In AHCI 1.3.1, the register description for CAP.PSC:
"When cleared to ‘0’, software must not allow the HBA to initiate
transitions to the Partial state via agressive link power management nor
the PxCMD.ICC field in each port, and the PxSCTL.IPM field in each port
must be programmed to disallow device initiated Partial requests."
Ensure that we always set the corresponding bits in PxSCTL.IPM, such that
a device is not allowed to initiate transitions to power states which are
unsupported by the HBA.
DevSleep is always initiated by the HBA, however, for completeness, set the
corresponding bit in PxSCTL.IPM such that agressive link power management
cannot transition to DevSleep if DevSleep is not supported.
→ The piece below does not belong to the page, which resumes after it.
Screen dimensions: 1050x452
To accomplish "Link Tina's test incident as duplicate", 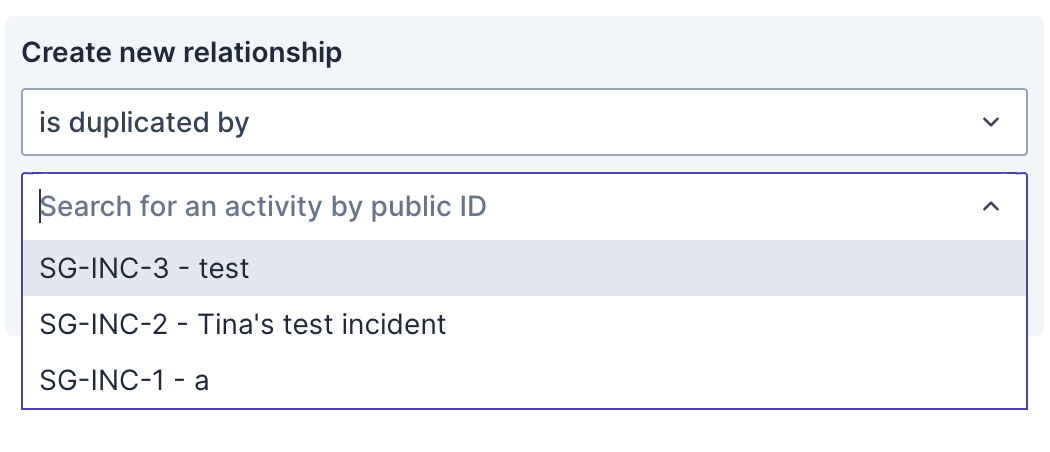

sata_link_scr_lpm() is used by libahci, ata_piix and libata-pmp.
However, only libahci has the ability to read the CAP/CAP2 register to see
if these features are supported. Therefore, in order to not introduce any
regressions on ata_piix or libata-pmp, create flags that indicate that the
respective feature is NOT supported. This way, the behavior for ata_piix
and libata-pmp should remain unchanged.
This change is based on a patch originally submitted by Runa Guo-oc.
Signed-off-by: Niklas Cassel <niklas.cassel@wdc.com>
Fixes: 1152b2617a6e ("libata: implement sata_link_scr_lpm() and make ata_dev_set_feature() global")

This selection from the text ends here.